There were plenty of other inconsistencies in Billy's stories.
Billy told an archdiocese social worker that Father Avery had "punched him in the head," and when he woke up, Billy was naked and tied up in altar sashes. Then, Avery anally raped Billy so brutally that he "bled for a week," Billy told the social worker.
The prosecution had another problem when they brought Edward Avery to court in a prison suit, and the defrocked priest shocked Assistant District Attorney Mark Cipolletti by telling the jury he had never touched Billy.
Avery told the jury he had pleaded guilty because he was facing 20 years in prison, and the prosecutors offered him 2 1/2 to five years. At the hearing last year when he pleaded guilty, Avery testified, nobody had ever bothered to ask if he did it.

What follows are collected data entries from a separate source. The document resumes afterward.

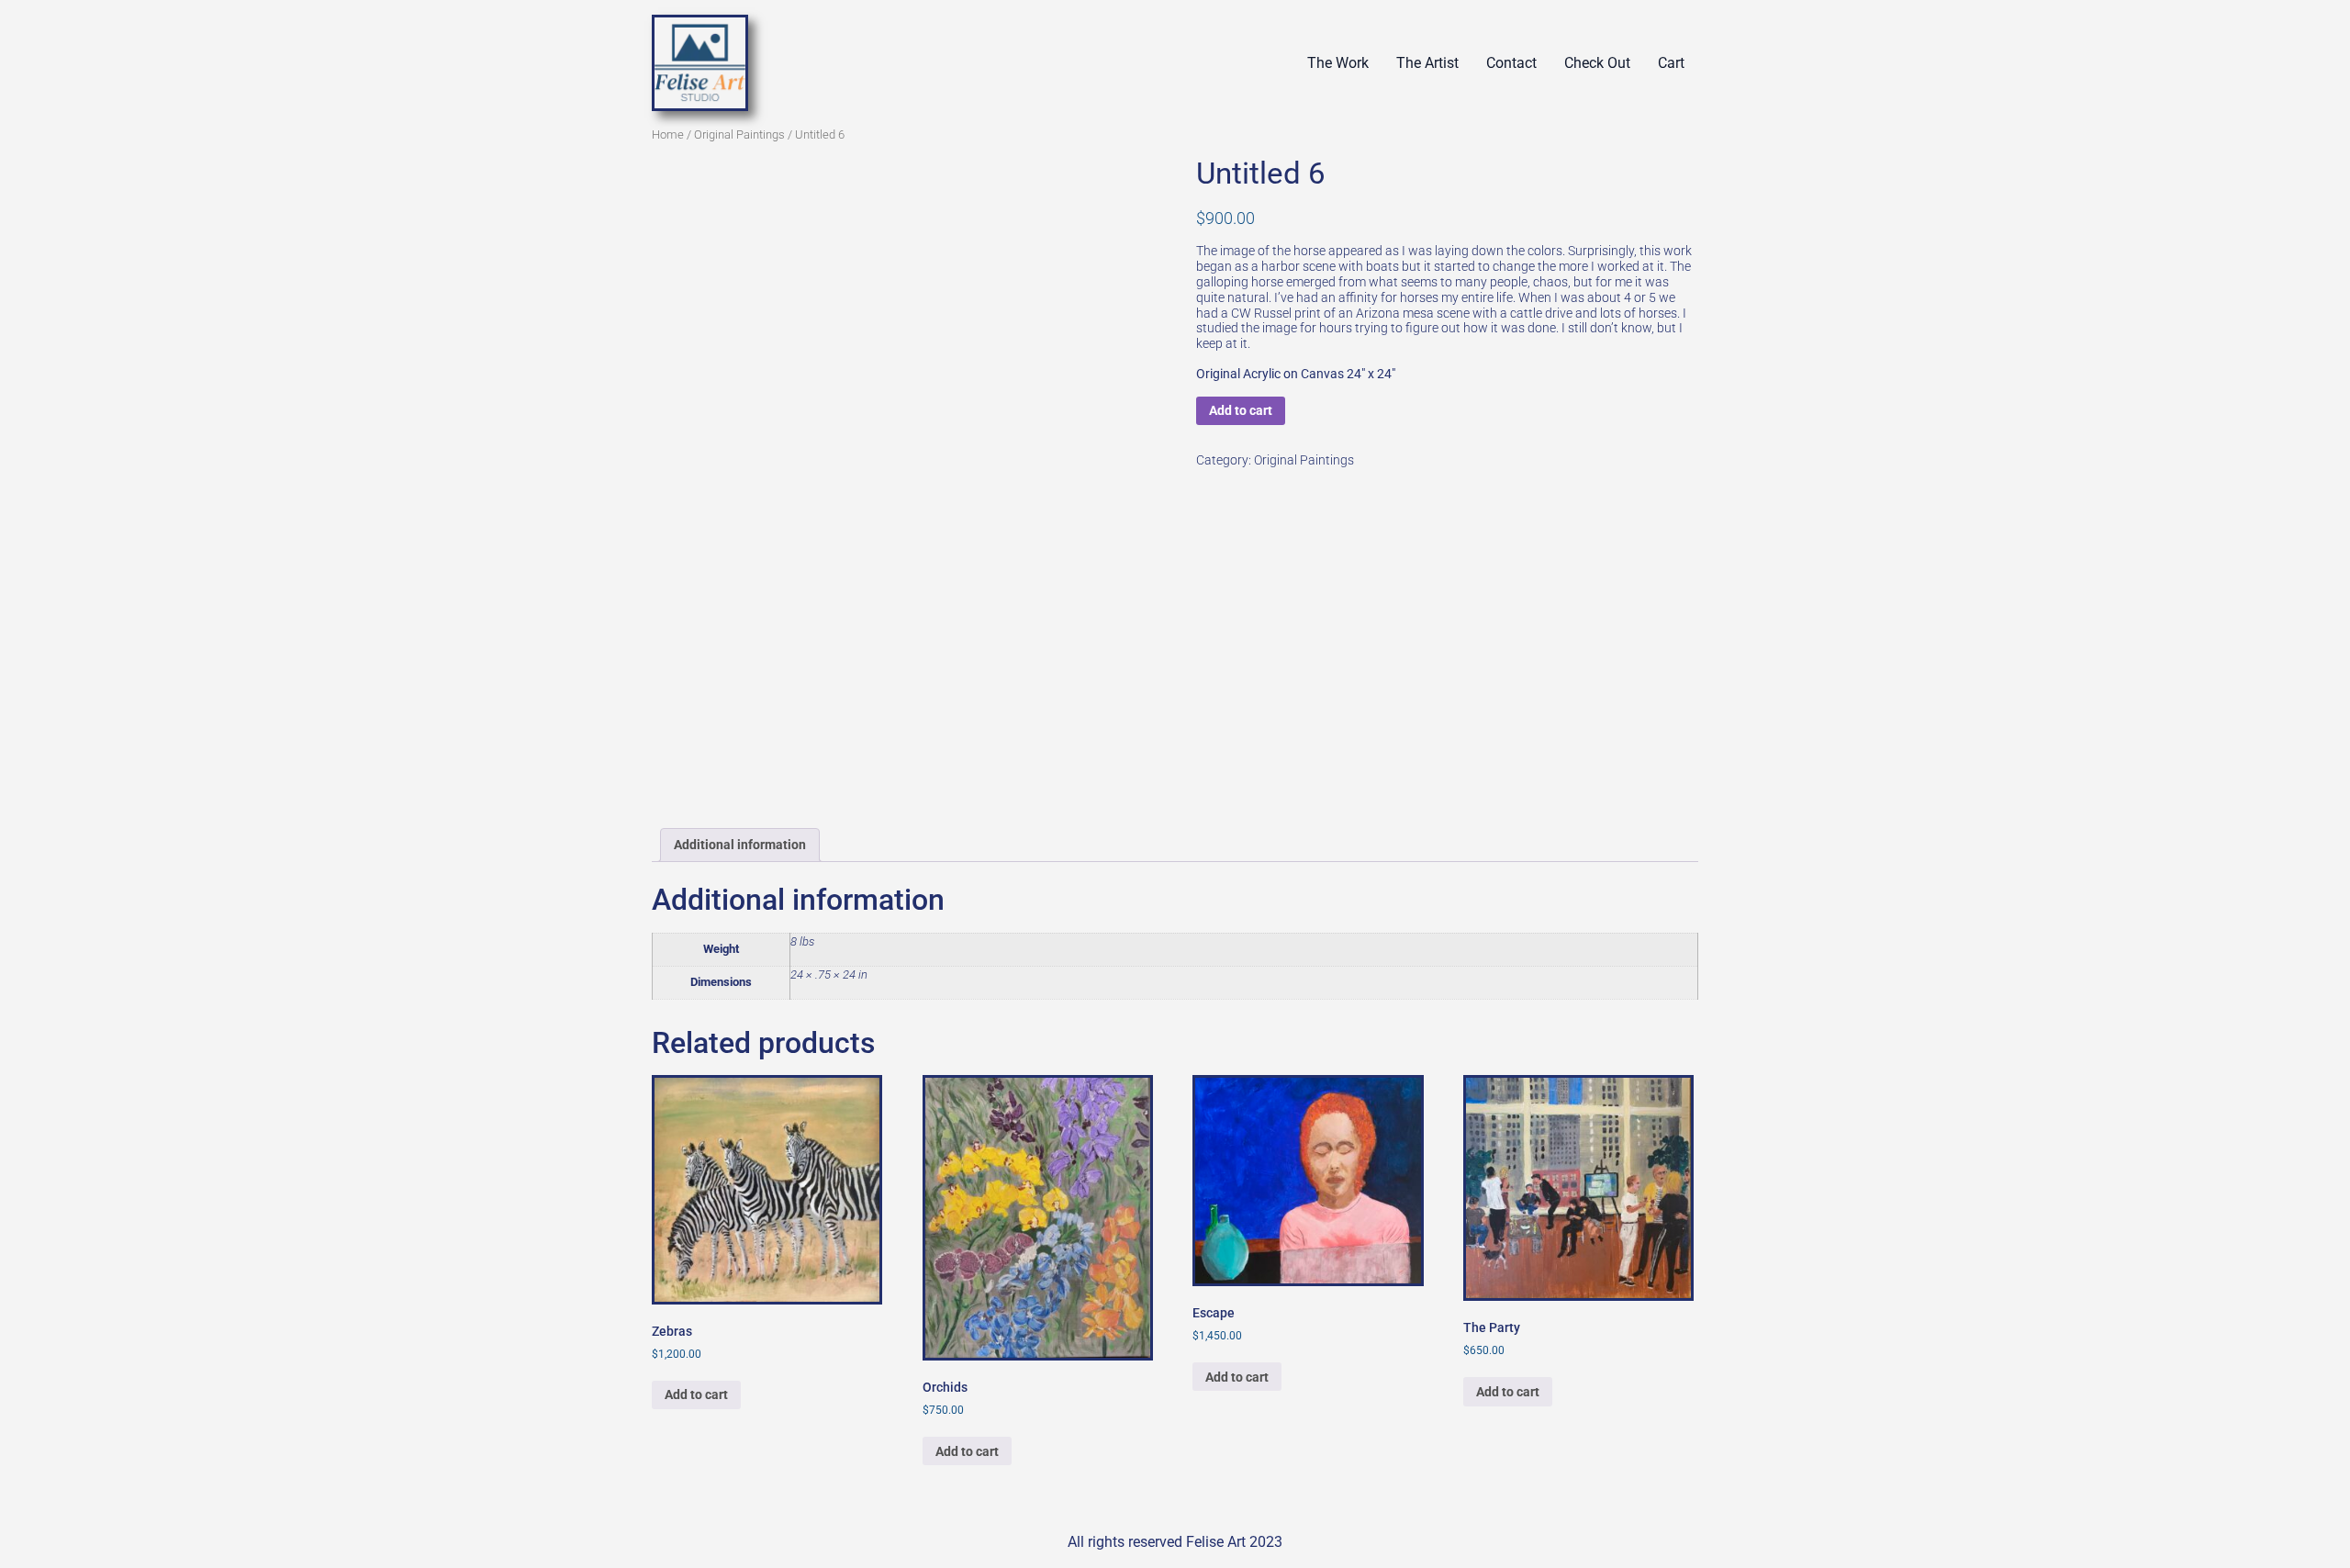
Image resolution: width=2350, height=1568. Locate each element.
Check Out (1597, 63)
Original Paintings (739, 134)
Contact (1511, 63)
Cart (1671, 63)
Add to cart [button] (696, 1394)
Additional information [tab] (740, 844)
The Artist (1427, 63)
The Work (1338, 63)
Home (668, 134)
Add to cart (1240, 410)
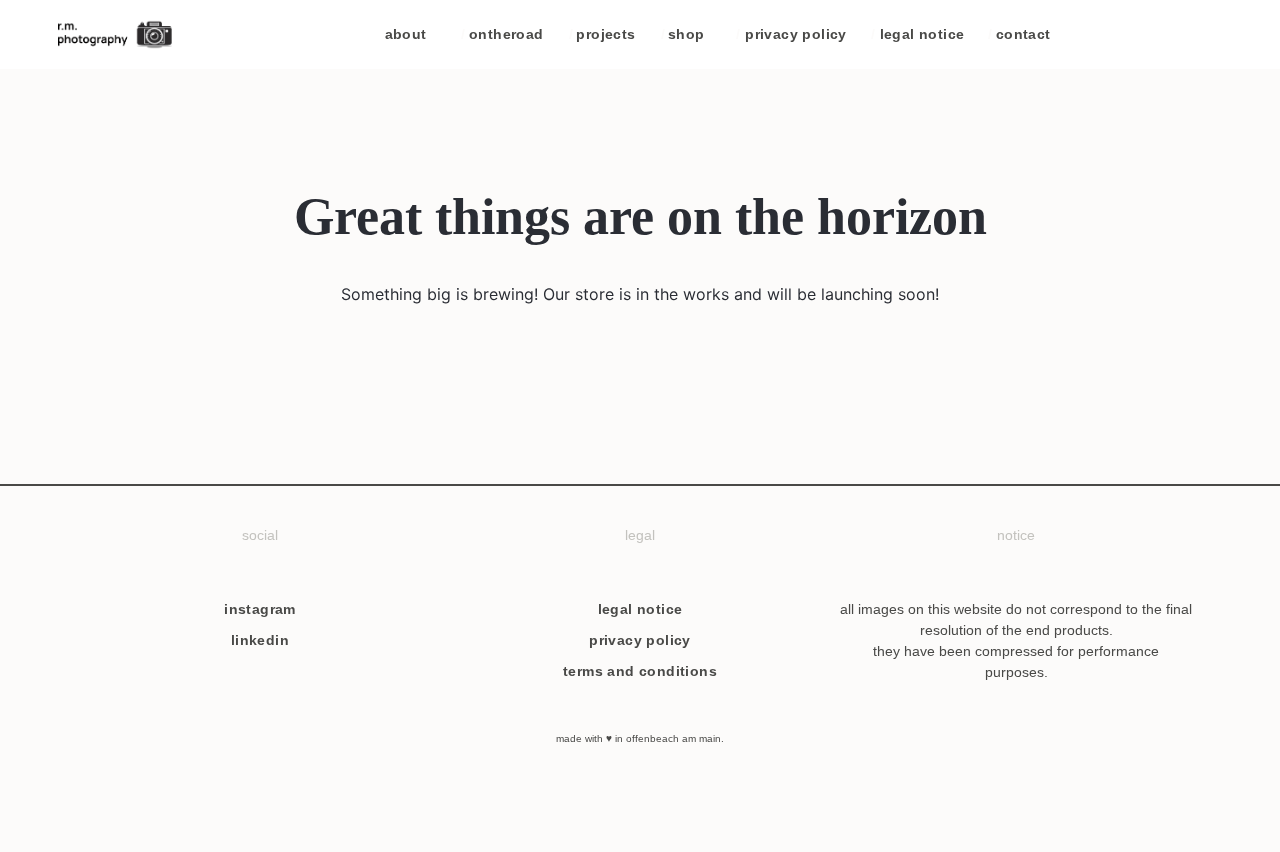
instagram (260, 609)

Billy Doe told the archdiocese social worker that Bernard Shero had punched him in the face, and wrapped a seat belt around his neck before raping him in the back seat of a car. At the time, Billy was an 11-year-old sixth grader during the 1999-2000 school year.
Billy told the archdiocese social worker he had been raped in the classroom. Then he changed his story to say that the rape had taken place in the back of Shero's car while it was parked near a dumpster. Billy told this jury that the rape by Shero took place in Pennypack Park. But when Billy testified before this jury, the punch in the face and the seat belt wrapped around his neck were details dropped from the story.
There was no physical evidence in the case, and no corroborating witnesses. Just Billy and his stories about how he had been brutally raped by three men in two years, while his mother, a nurse, and his father, a Philadelphia police officer, and his doctor, who testified in the case, never noticed a thing. Not even a pair of bloody underwear. Are you kidding me?
McGovern, however, seemed to be a different story.
"There will not be a night that goes by, for many nights, that I don't ponder how I let him down," McGovern told reporters before he left the Criminal Justice Center.
Burton A. Rose said his client, Bernard Shero, was "very upset, very distraught." Rose talked in disbelief about all the inconsistencies in the case, and how a "soft, mild-mannered man" was upstairs in handcuffs, and on his way to jail.
Rose said that Shero would definitely file an appeal because his client didn't get a fair trial.
Brennan's case seems pretty amazing when viewed in the light of what's happened to the other four defendants in the Philadelphia priest abuse trials.
Avery is doing 2 1/2 to 5 years; Msgr. William J. Lynn, 3 to 6 years.
Engelhardt and Shero face a combined total of 94 years in jail.
All four men continue to maintain their innocence; even Avery, who copped a plea.
And then there's Father James J. Brennan, the only defendant to admit to criminal conduct, namely showing porn to a 14-year-old boy, and then getting in bed with him.
And he's the only defendant out walking the streets.
Somewhere tonight, Father Brennan's lawyer, William J. Brennan [no relation], is sitting in a Center City bar, smiling and ordering another "Father Brennan," his nickname for one of his favorite drinks, a scotch and soda.